• [TASK INSTRUCTIONS]:
Transcribe the data exactly.

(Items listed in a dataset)
<<<<

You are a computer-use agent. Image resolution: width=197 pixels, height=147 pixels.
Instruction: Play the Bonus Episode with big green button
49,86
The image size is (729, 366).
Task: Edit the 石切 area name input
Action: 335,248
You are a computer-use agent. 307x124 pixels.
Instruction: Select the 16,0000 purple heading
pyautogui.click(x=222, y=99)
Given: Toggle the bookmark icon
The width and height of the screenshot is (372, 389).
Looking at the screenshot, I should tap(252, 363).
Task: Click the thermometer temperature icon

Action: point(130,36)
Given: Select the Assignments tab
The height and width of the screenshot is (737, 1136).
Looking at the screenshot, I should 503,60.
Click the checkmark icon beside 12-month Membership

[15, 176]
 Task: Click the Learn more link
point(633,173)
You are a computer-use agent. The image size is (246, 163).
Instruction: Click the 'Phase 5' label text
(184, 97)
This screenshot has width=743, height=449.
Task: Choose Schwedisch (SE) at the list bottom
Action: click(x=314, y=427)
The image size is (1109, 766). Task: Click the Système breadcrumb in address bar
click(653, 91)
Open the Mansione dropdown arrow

>>>>

• [RESULT OF THE TASK]:
You are a computer-use agent. Image resolution: width=197 pixels, height=147 pixels.
Instruction: Play the Bonus Episode with big green button
49,86
The image size is (729, 366).
Task: Edit the 石切 area name input
Action: 335,248
You are a computer-use agent. 307x124 pixels.
Instruction: Select the 16,0000 purple heading
pyautogui.click(x=222, y=99)
Given: Toggle the bookmark icon
The width and height of the screenshot is (372, 389).
Looking at the screenshot, I should tap(252, 363).
Task: Click the thermometer temperature icon

Action: point(130,36)
Given: Select the Assignments tab
The height and width of the screenshot is (737, 1136).
Looking at the screenshot, I should 503,60.
Click the checkmark icon beside 12-month Membership

[15, 176]
 Task: Click the Learn more link
point(633,173)
You are a computer-use agent. The image size is (246, 163).
Instruction: Click the 'Phase 5' label text
(184, 97)
This screenshot has width=743, height=449.
Task: Choose Schwedisch (SE) at the list bottom
Action: click(x=314, y=427)
The image size is (1109, 766). Task: Click the Système breadcrumb in address bar
click(653, 91)
Open the Mansione dropdown arrow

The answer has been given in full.